UNISA Old Testament Course Module 2020 – 2021

By | November 14, 2017

UNISA Old Testament Course Module 2020 – 2021

Old Testament is not offered as a major at the undergraduate level. For information on the undergraduate modules on offer, consult the subject Scripture Studies or Biblical Studies.
Old Testament can only be taken at postgraduate level.

Research Proposal in the Old Testament – HPOTS81
Honours Year module NQF level: 8 Credits: 12
Module presented in English Module presented online
Purpose: To introduce students to research done in the field of Old Testament since the end of the nineteenth century. They will be familiarized with the scientific method and three paradigms in the study of the Old Testament: (1) the confessional paradigm, (2) the historical-critical paradigm, and (3) the modern literary paradigm. Some of the outcomes of research done within the different paradigms will be scrutinized, discussed and criticized. The module will enable students to understand the research being done by leading Old Testament scholars, and to adjudicate scholarly articles and assess whether the author used sound scholarly practices.

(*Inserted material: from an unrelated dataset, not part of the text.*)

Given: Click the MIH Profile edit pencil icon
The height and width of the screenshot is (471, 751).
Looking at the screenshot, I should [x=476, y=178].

Old Testament Research Report – HROTS85
Honours NQF level: 8 Credits: 36
Module presented in English Module presented online
Purpose: To assist and guide students in formulating a viable research proposal for a small research report related to one of the three honours modules which they have completed; secondly, to design a structure for a research essay or report and thirdly, to document, under the guidance of a supervisor, the outcomes of the research using standard practices in the field of Old Testament research.

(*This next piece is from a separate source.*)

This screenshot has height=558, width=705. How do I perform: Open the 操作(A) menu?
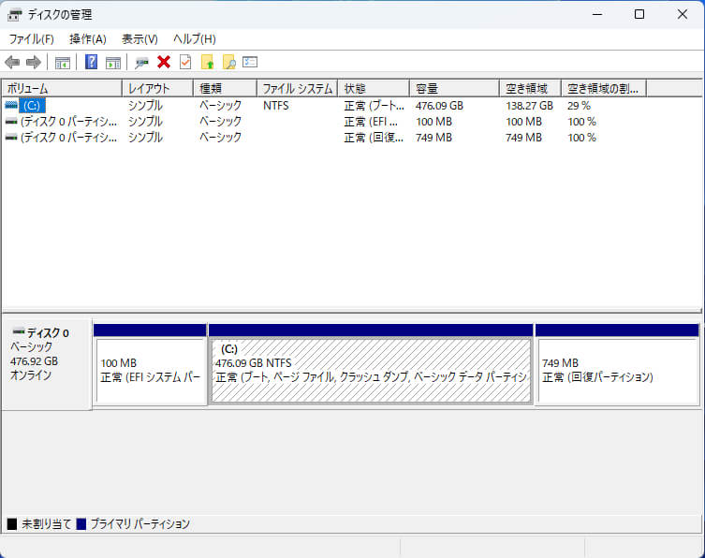coord(88,39)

Understanding the Old Testament – OTS4802
Honours NQF level: 8 Credits: 24
Module presented in English Module presented online
Purpose: To deal with hermeneutics, i.e. understanding the Bible and problems that pertains to understanding Scripture. It takes up the need to account for the author of the text, the audience for whom the text was intended and the reader of the text, focusing on the issue of historicity of the author, the text and the interpreter. The aim is to have the students realise that these three entities are all products of history, namely that once one realised that people and their products are historical data, the biblical text needs to be read in terms of its historical contexts and with historical awareness.
Reading the Old Testament – OTS4803
Honours NQF level: 8 Credits: 24
Module presented in English Module presented online
Purpose: To acquaint students with the practice of exegesis. The purpose of exegesis is twofold: (1) to establish what the author(s) of a biblical book intended to communicate in the original context (i.e. ‘what the text meant’); (2) to establish whether this communication is still relevant for our day and age, and how it can be applied to a new context (i.e. ‘what the text means’). It will introduce students to information which is important in order to read the books of the Old Testament with understanding. Information concerning the background, content, literary issues and the message of some of the books of the Old Testament will be studied. This will enable students to engage the Bible in a responsible manner.

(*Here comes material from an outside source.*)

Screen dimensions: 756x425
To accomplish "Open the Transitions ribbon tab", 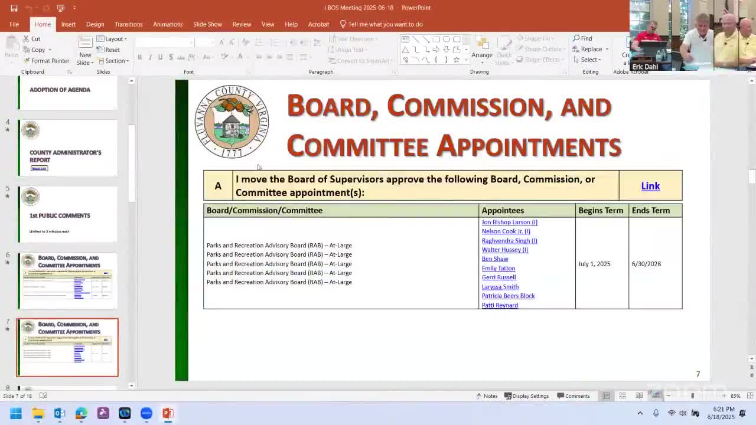I will click(128, 24).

Contextualising the Old Testament – OTS4804
Honours NQF level: 8 Credits: 24
Module presented in English Module presented online
Purpose: To understand the backdrop against which the Old Testament books were written. Emphasis is also placed on the contribution of archaeology which informs readers about aspects not contained in the biblical text. The period from 1200 BCE until 333 BCE is covered. This information will then be used to guide studetns into the field of study known as theology of the Old Testament. This discipline concerns itself with the entire Old Testament and how it can communicate in new contexts. Students will acquire an understanding of the problems inherent to the practice of Old Testament theology, and be exposed to different approachees to Old Testament theology. They will eventually explore an answer to the question whether the Old Testament has ‘a’ message or ‘a’ coherent systematic core of ideas about God, humans and the rest of creation.